• [Records to process]
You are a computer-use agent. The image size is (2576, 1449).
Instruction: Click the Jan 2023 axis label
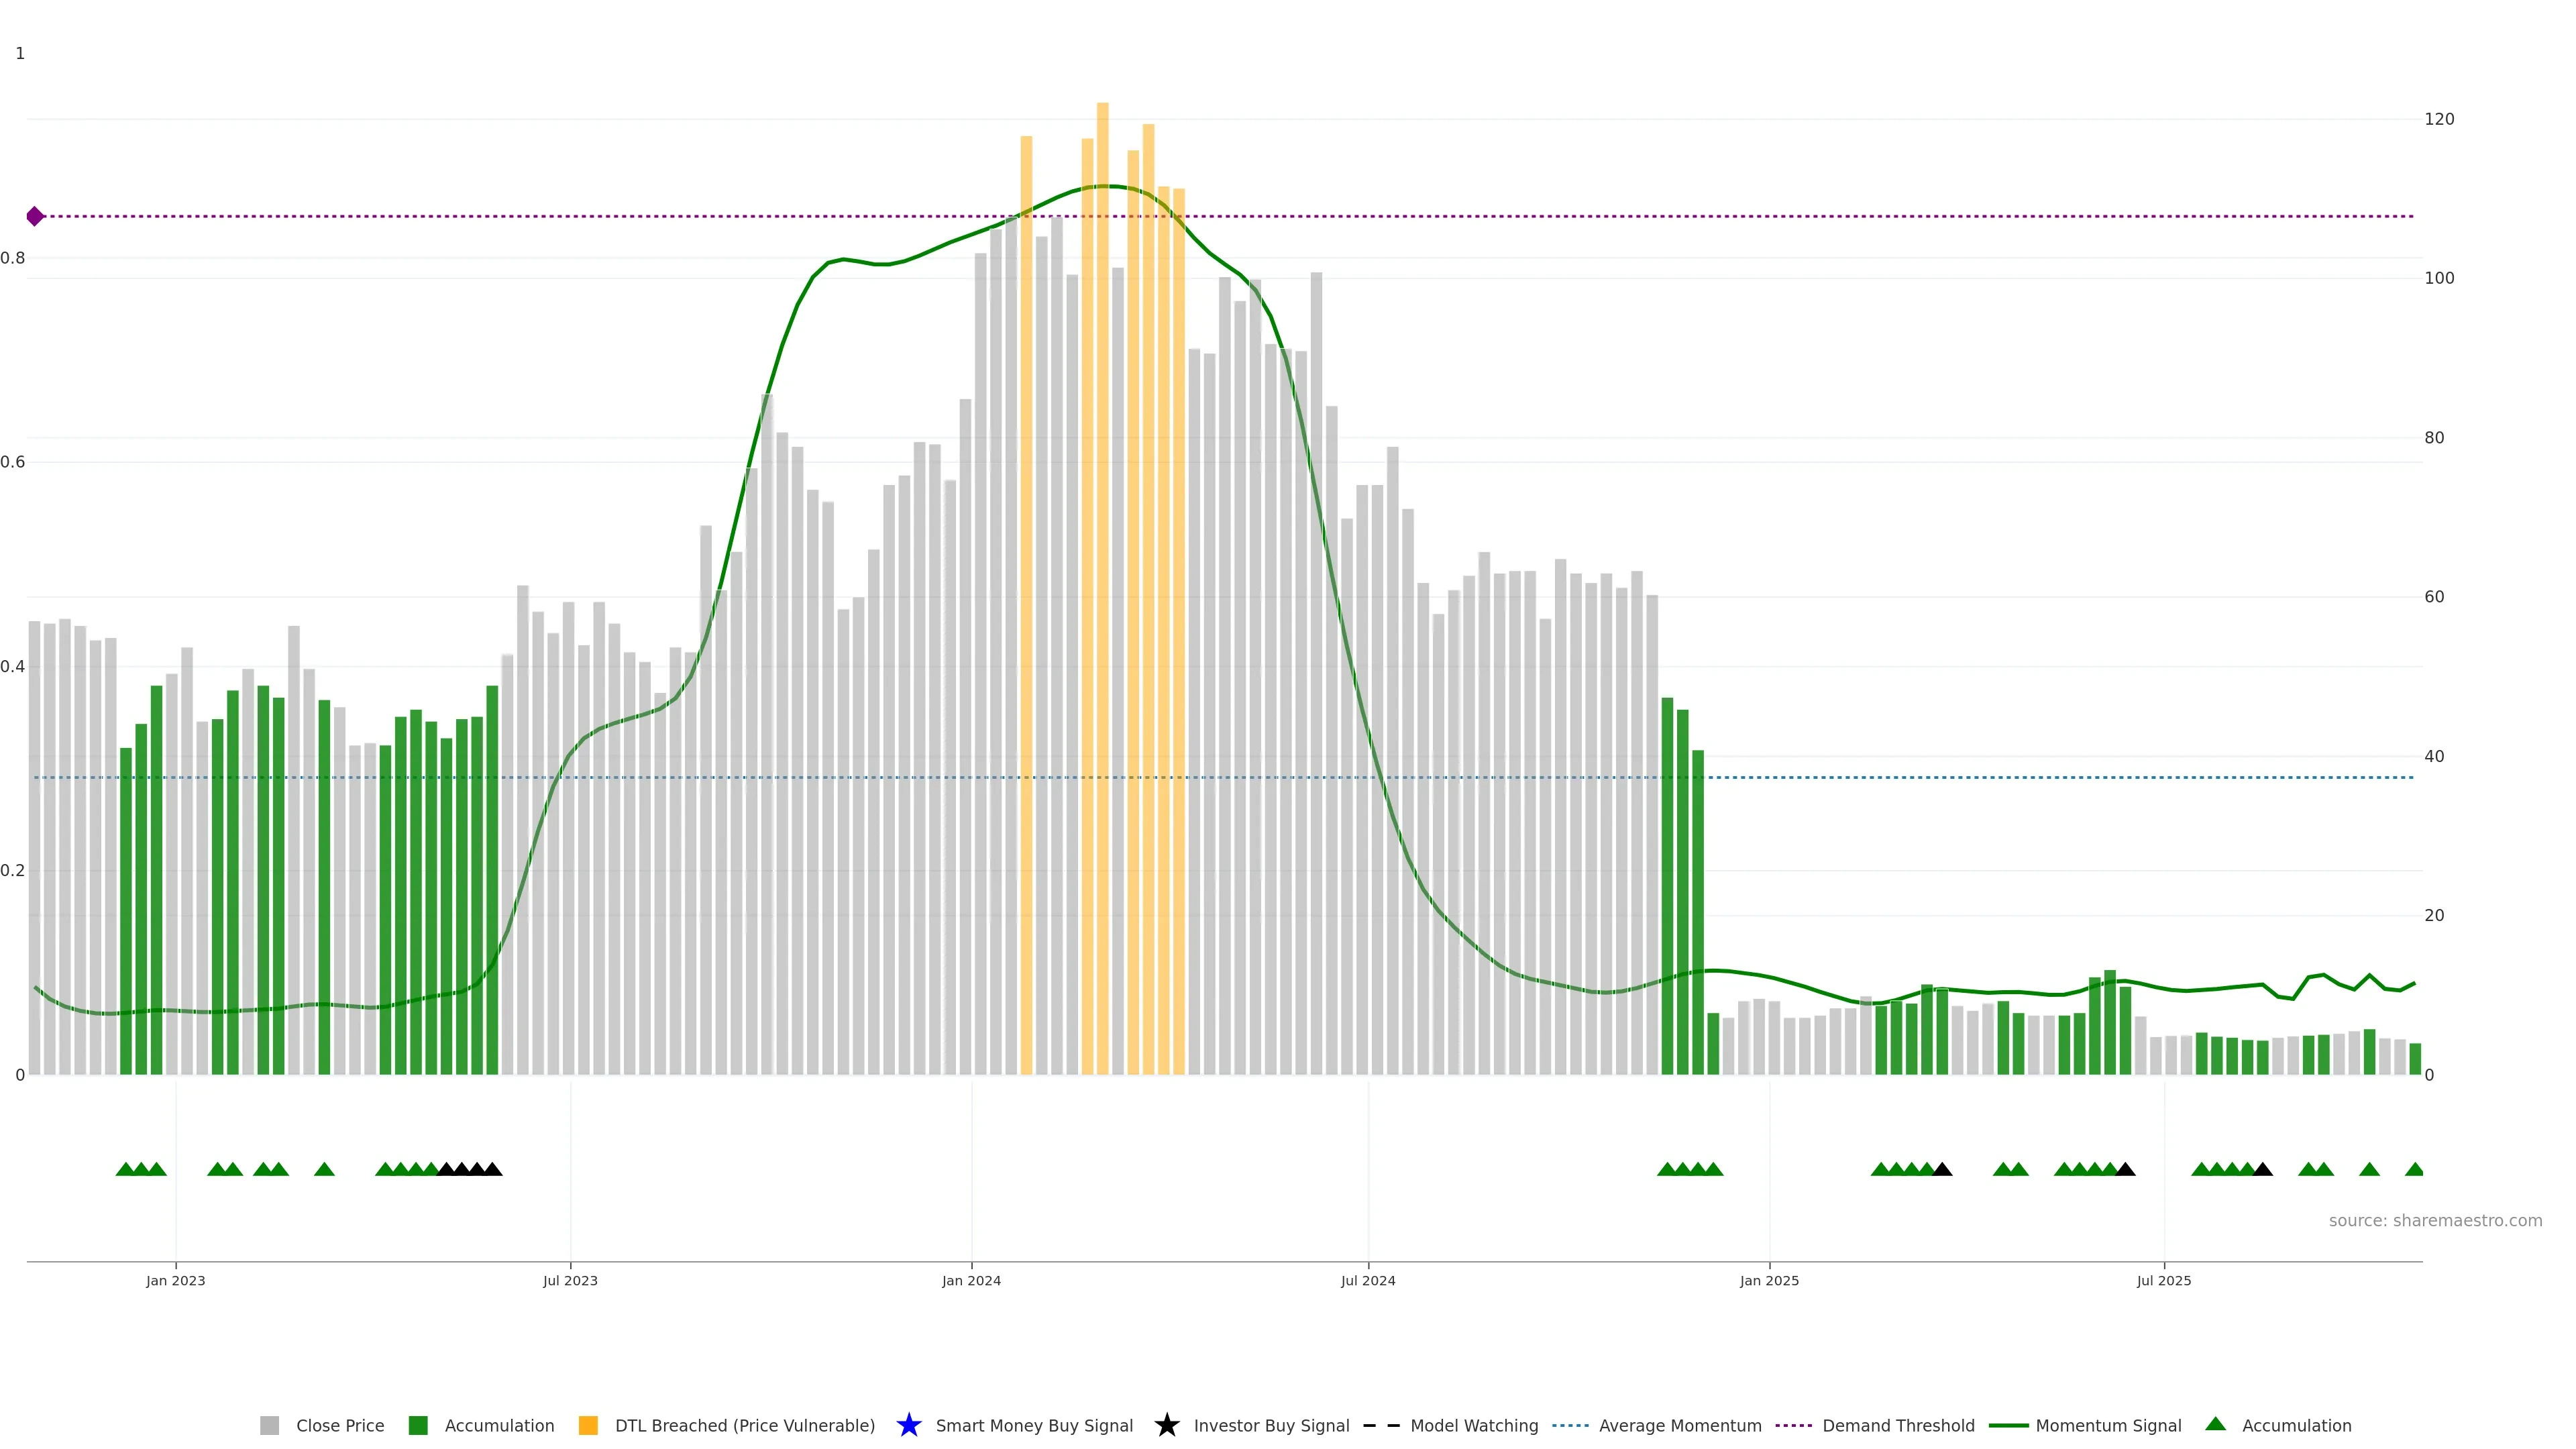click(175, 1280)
...
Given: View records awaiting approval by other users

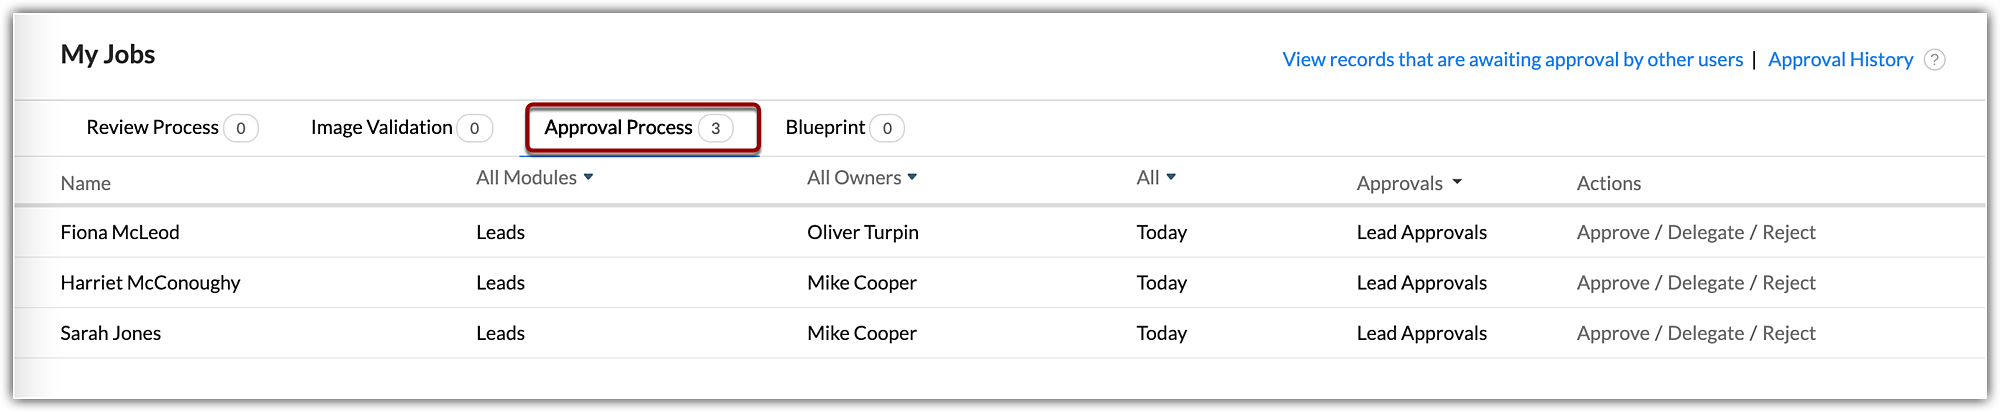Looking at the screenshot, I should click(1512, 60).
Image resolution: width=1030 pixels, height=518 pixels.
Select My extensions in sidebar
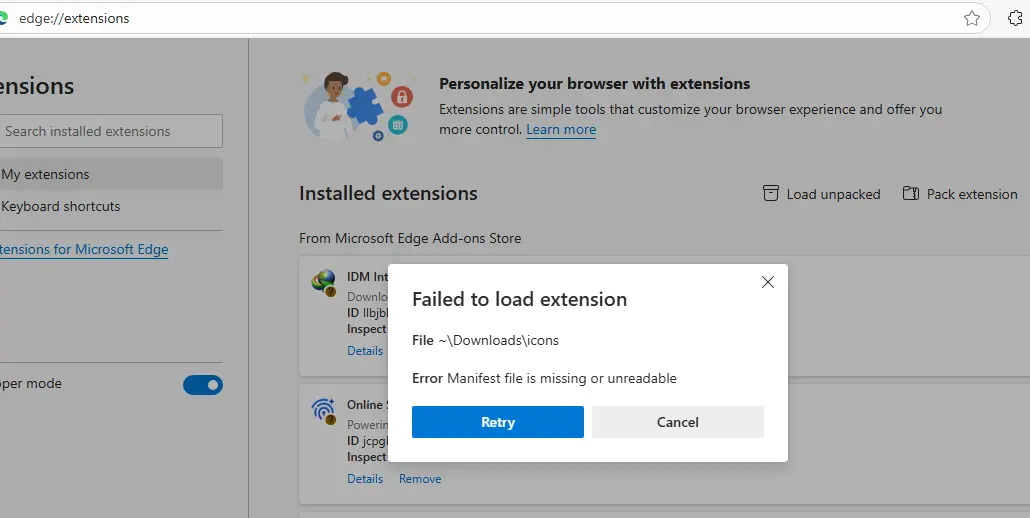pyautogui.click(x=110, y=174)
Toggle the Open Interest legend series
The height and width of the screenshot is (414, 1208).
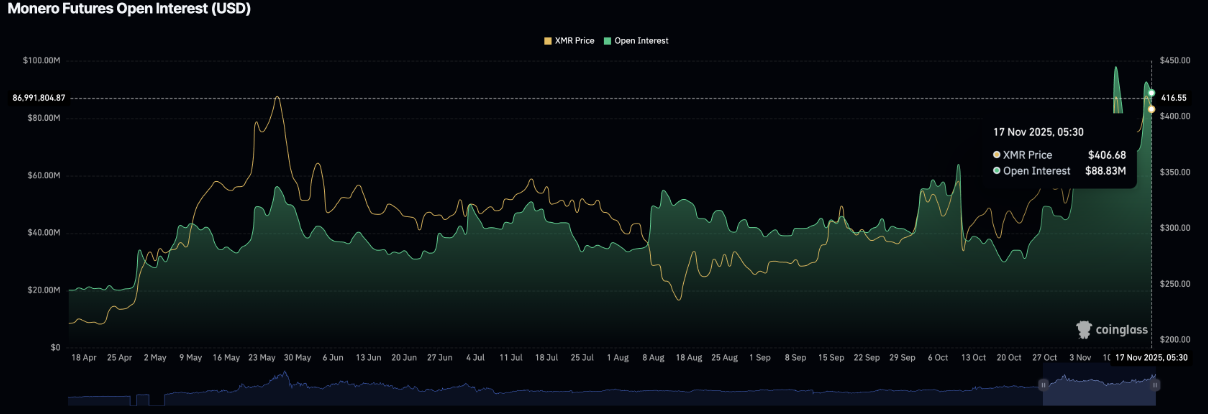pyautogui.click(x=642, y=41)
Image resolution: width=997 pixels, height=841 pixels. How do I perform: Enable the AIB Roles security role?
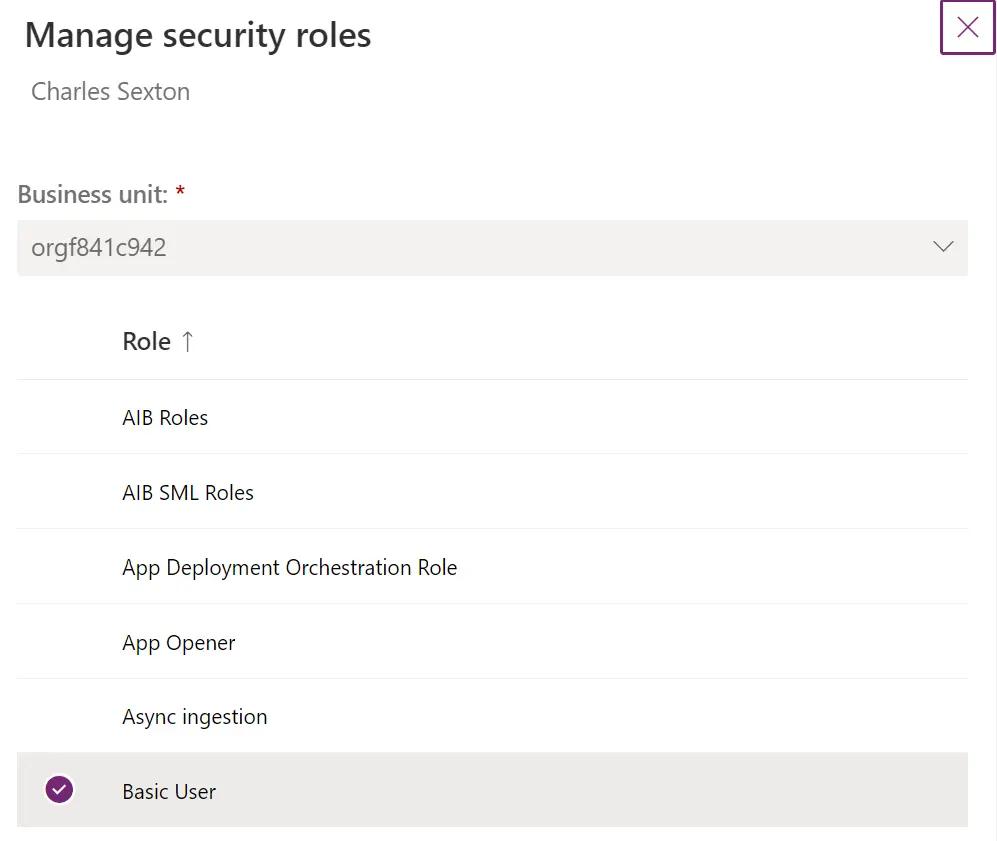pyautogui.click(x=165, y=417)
--
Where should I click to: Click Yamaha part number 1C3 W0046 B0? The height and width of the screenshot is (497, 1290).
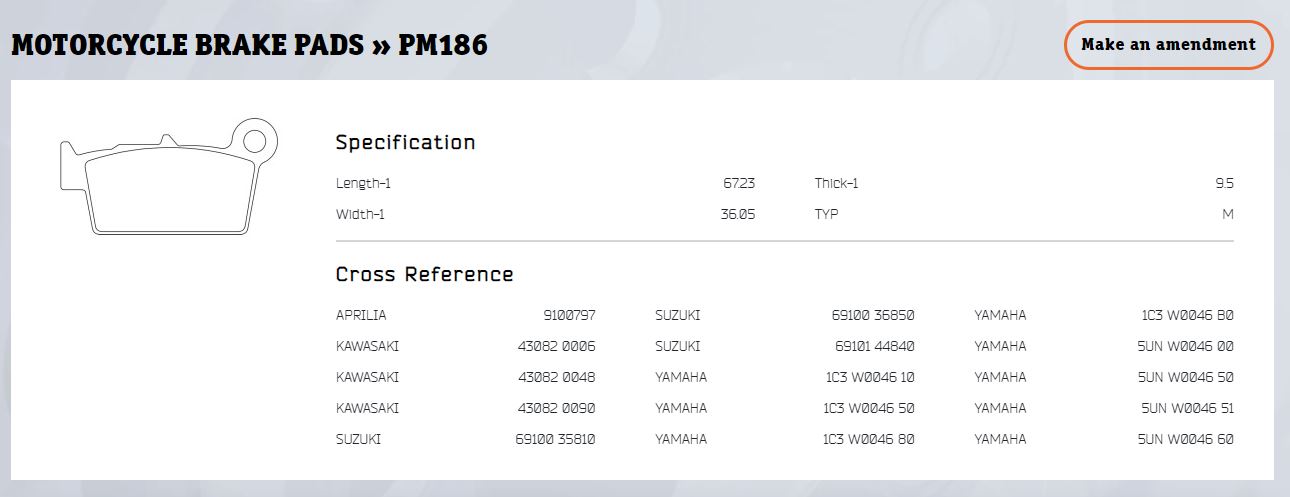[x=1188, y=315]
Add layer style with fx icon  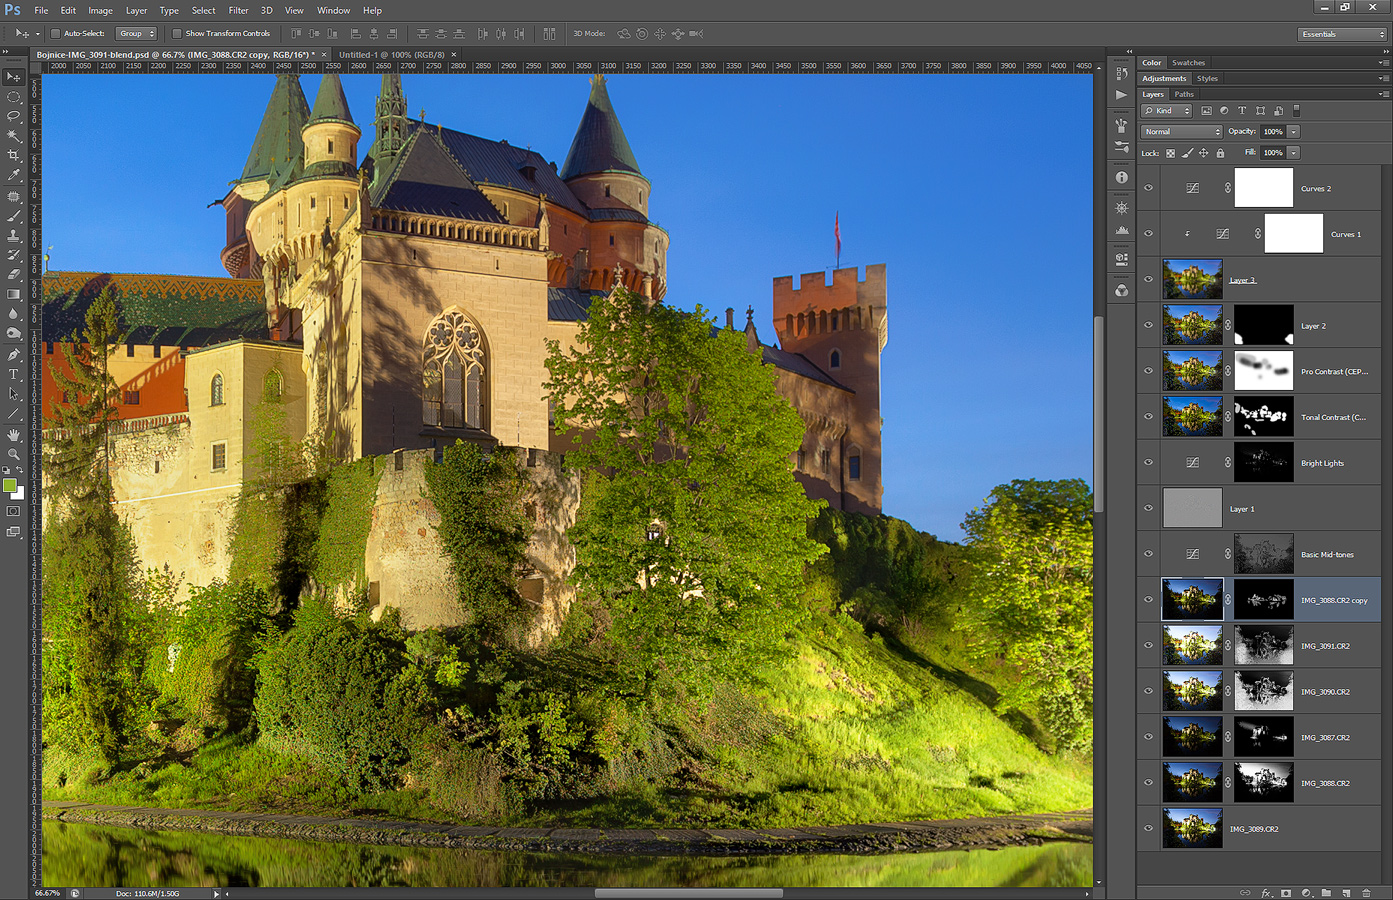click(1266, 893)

• [What to produce] Rewrite the lines from the line with "You are a computer-use" up to and including the line with "click(175, 1280)", swapping "axis label" for "tick label" and changing nothing else. Leave the pictures out.

• [The reply]
You are a computer-use agent. The image size is (2576, 1449).
Instruction: Click the Jan 2023 tick label
click(175, 1280)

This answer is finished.